**Material to process**
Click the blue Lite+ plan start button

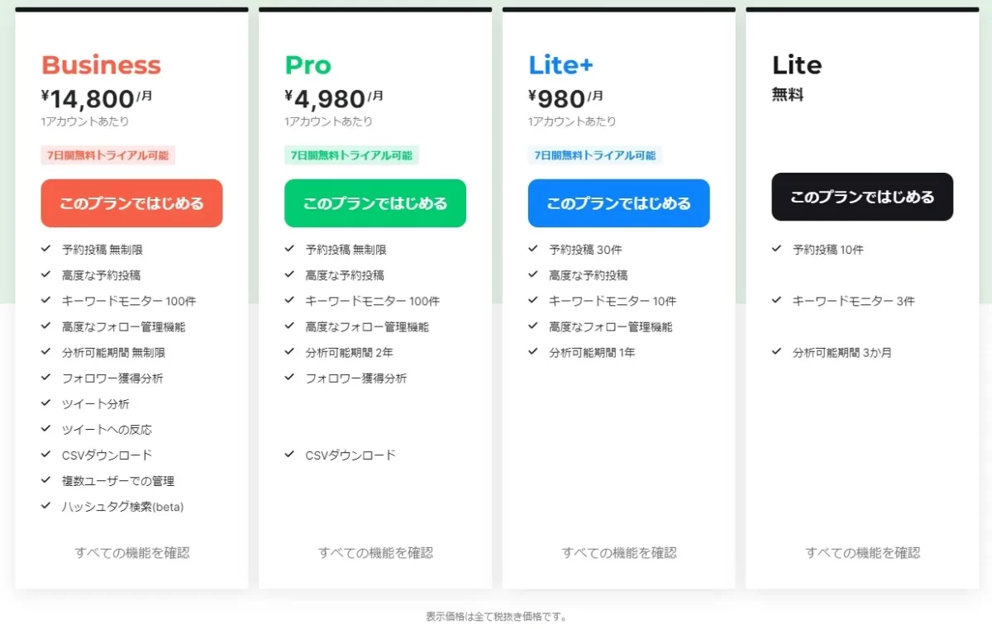618,203
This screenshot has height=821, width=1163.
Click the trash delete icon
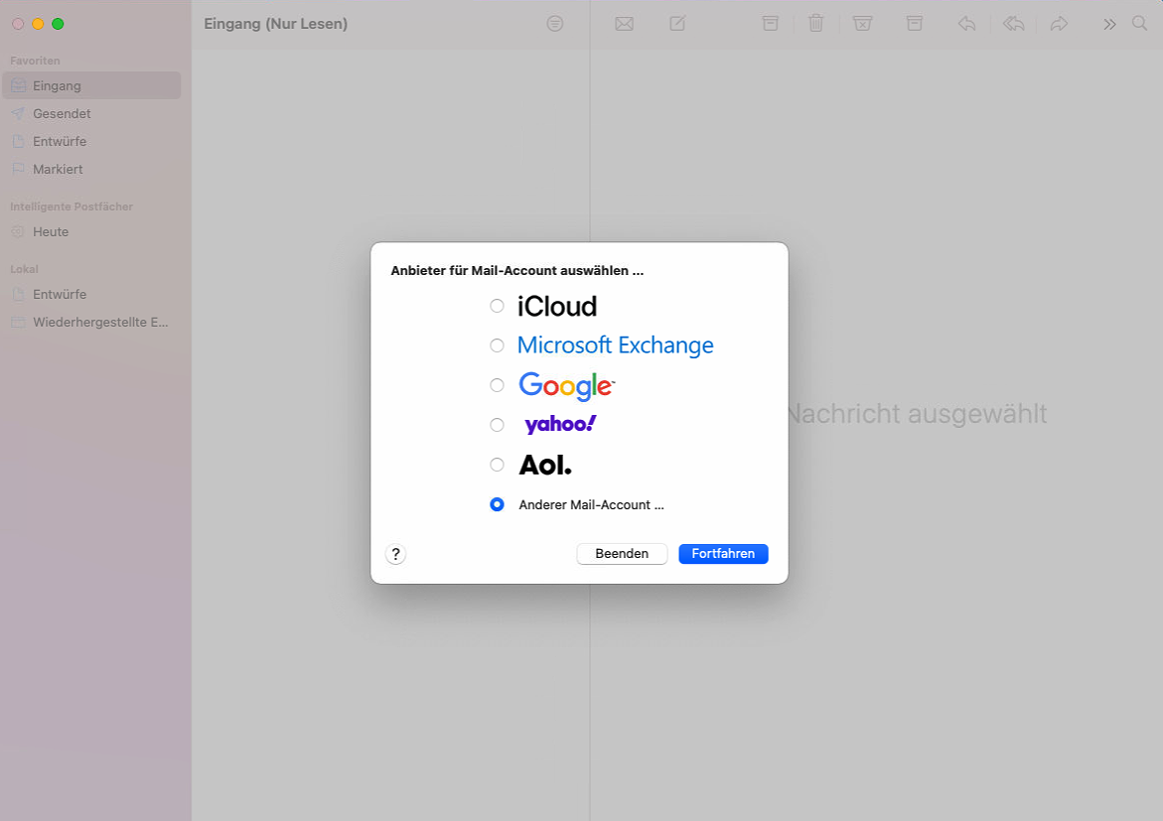click(815, 24)
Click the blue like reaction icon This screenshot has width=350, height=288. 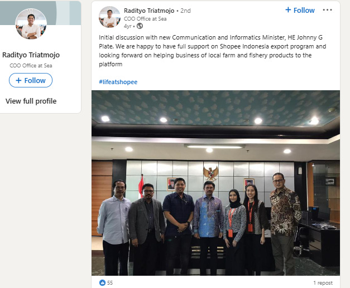click(x=102, y=282)
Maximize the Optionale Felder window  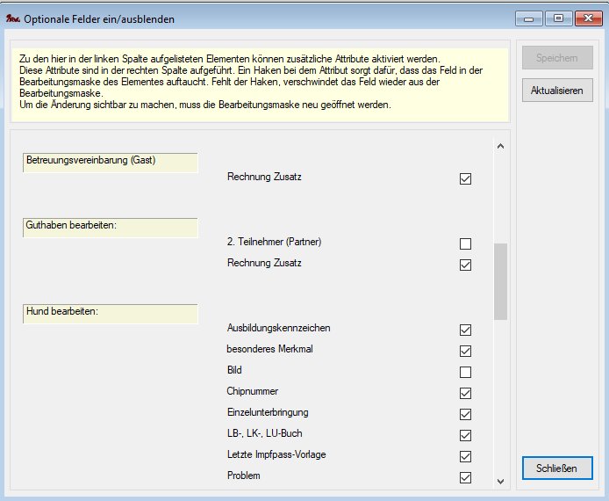(557, 18)
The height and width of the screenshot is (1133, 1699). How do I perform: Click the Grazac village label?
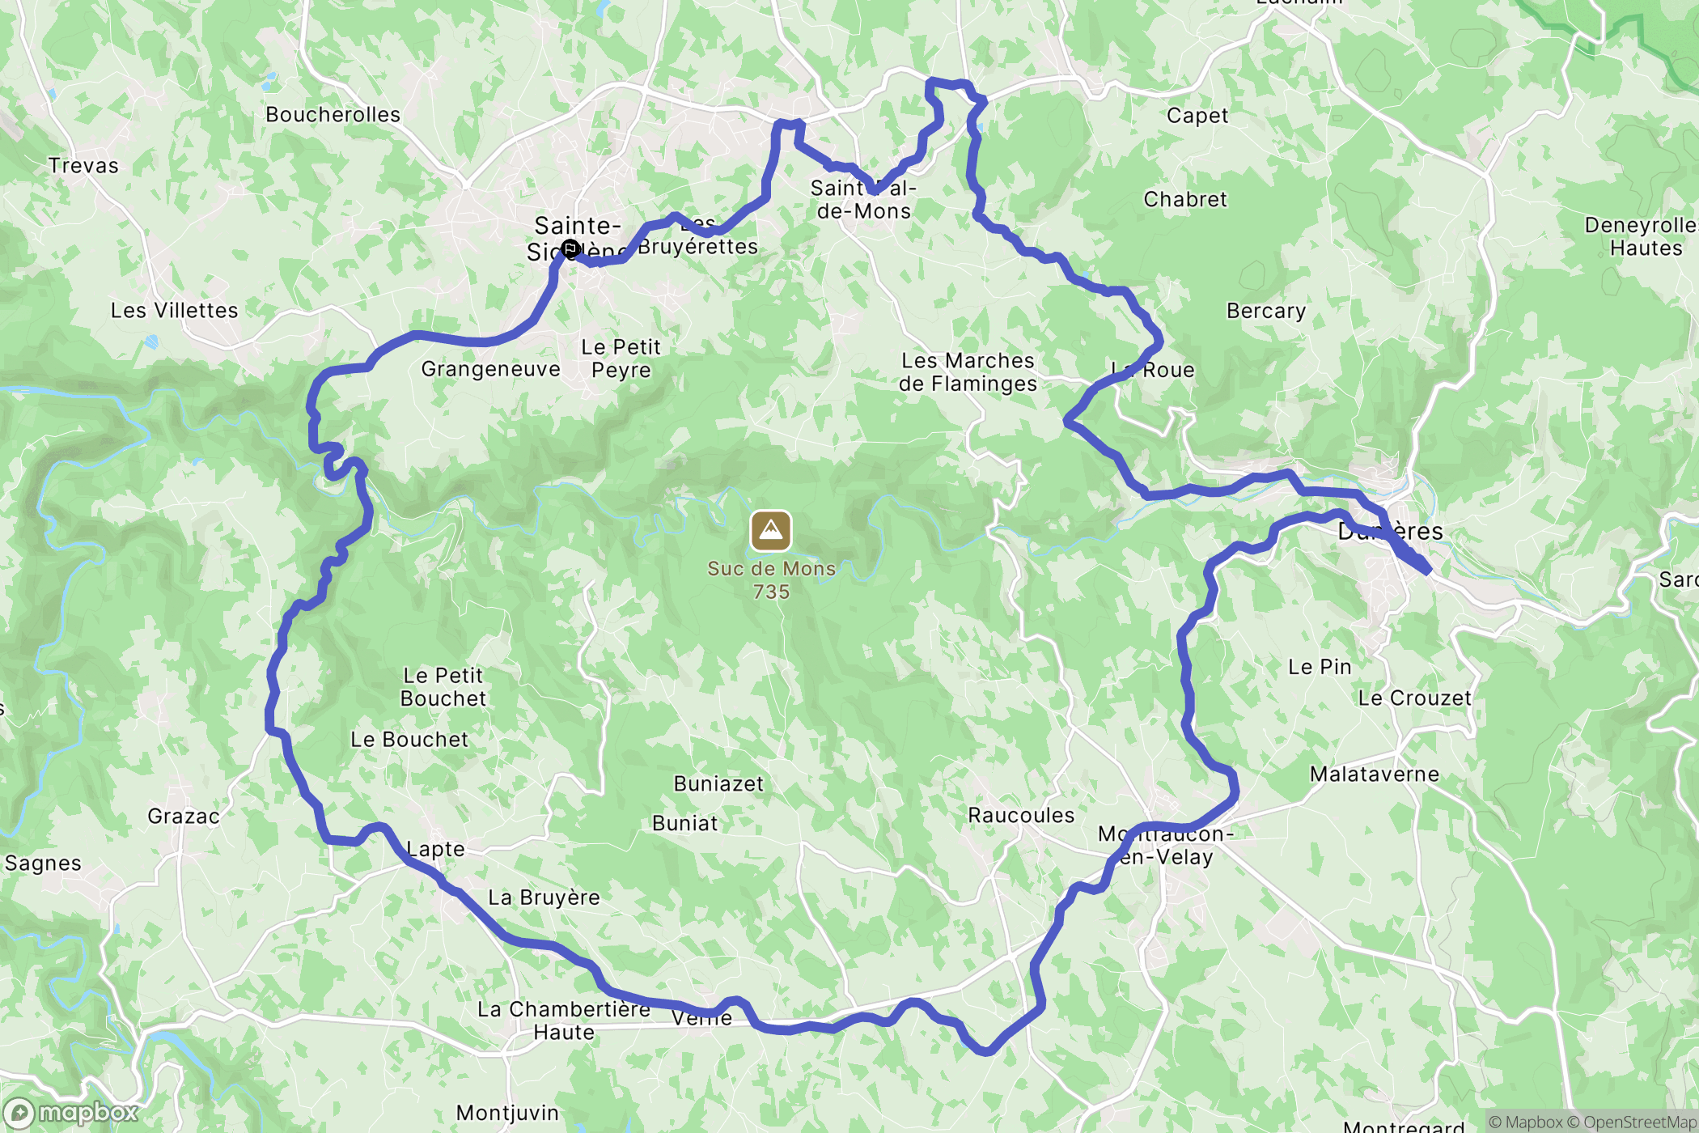tap(184, 817)
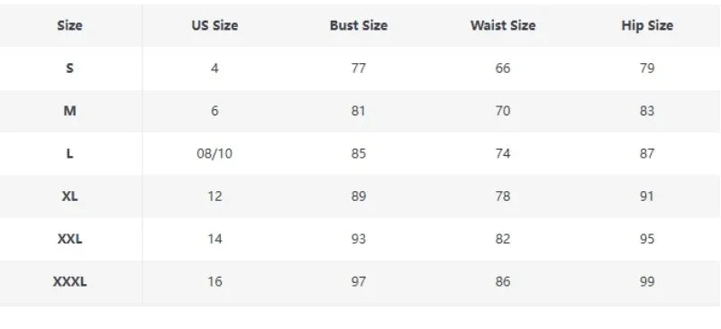
Task: Click the L size row label
Action: 70,154
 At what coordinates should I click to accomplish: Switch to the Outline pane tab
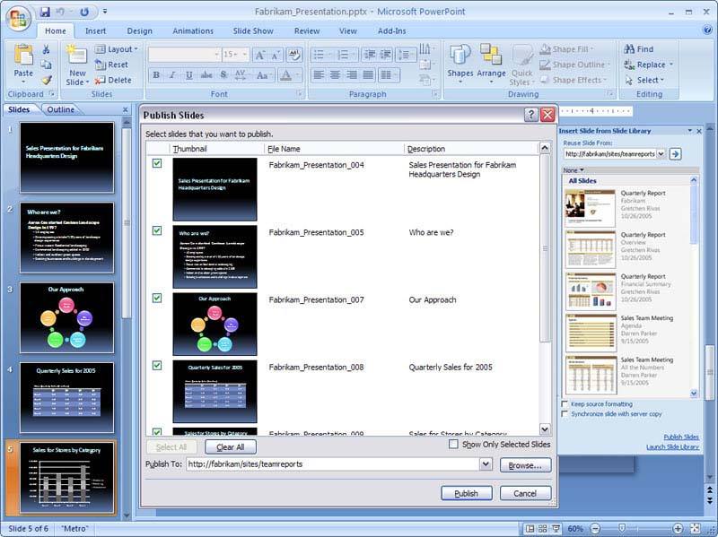61,110
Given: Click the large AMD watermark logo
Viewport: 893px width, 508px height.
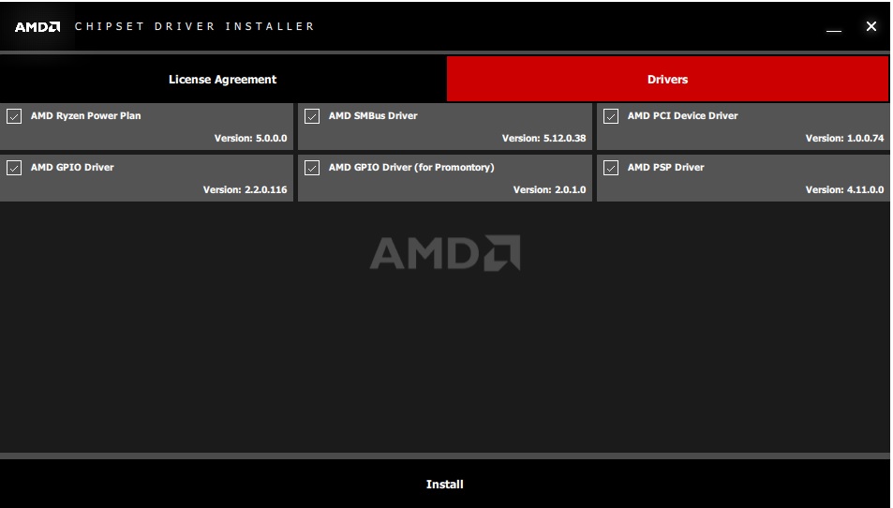Looking at the screenshot, I should [445, 253].
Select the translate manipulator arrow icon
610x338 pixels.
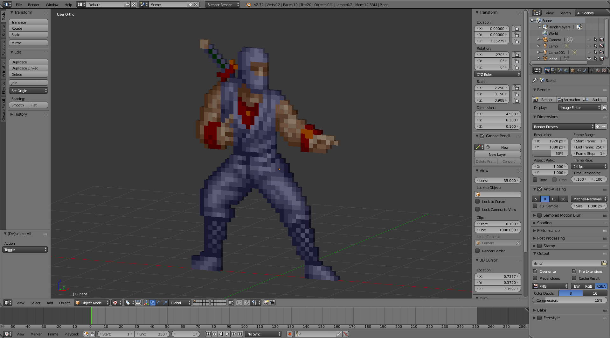pyautogui.click(x=152, y=303)
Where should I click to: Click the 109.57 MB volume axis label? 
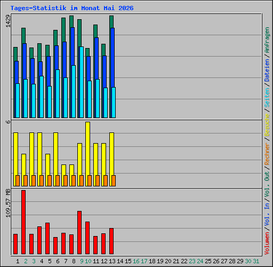coord(8,203)
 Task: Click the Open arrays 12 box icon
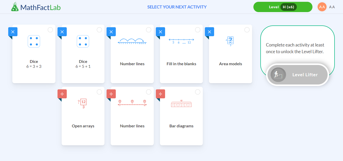pos(83,103)
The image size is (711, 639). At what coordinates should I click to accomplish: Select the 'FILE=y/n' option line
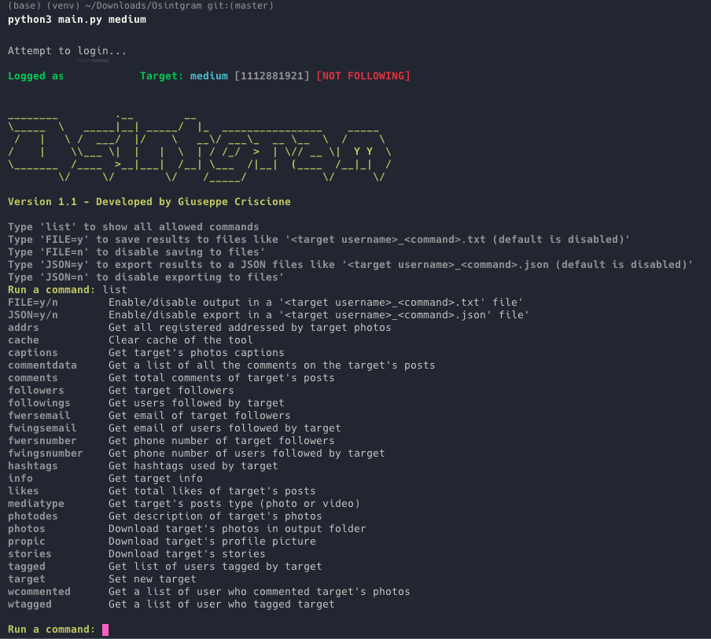coord(32,302)
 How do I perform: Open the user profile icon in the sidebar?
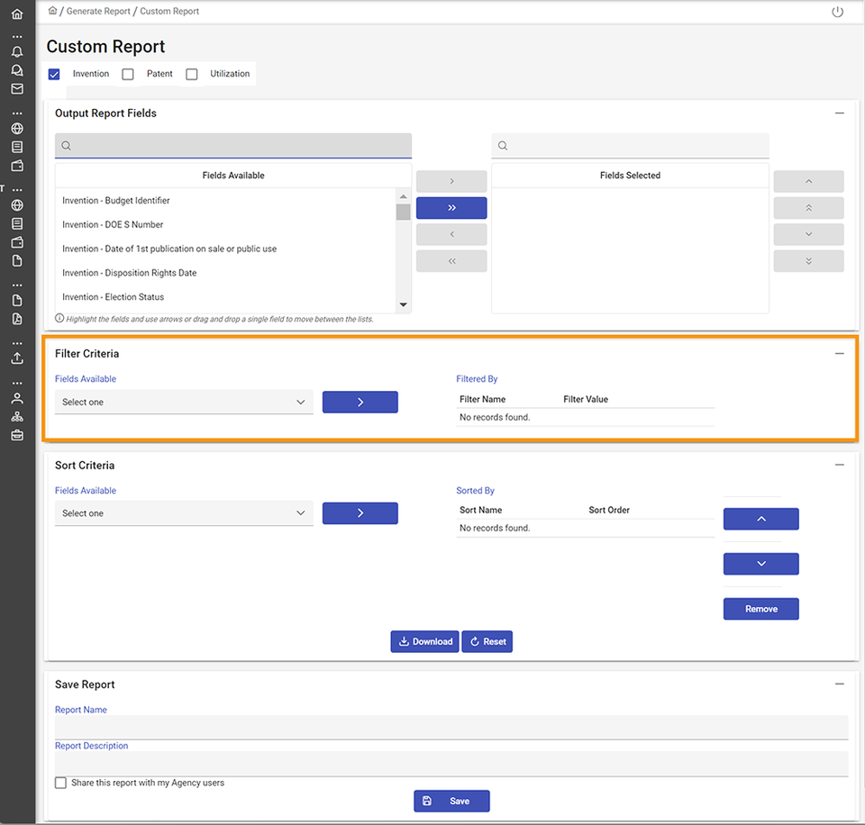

**Assignment**
Write out exactly the lines from the one containing "Task: Click the Open arrays 12 box icon" through the last line of the records above, both ends included, and leave out any pictures.

**Exercise output**
 Task: Click the Open arrays 12 box icon
pos(83,103)
The image size is (711, 639). At what coordinates should I click to accomplish: Select the 'FILE=y/n' option line
coord(32,302)
 How do I perform: Open the user profile icon in the sidebar?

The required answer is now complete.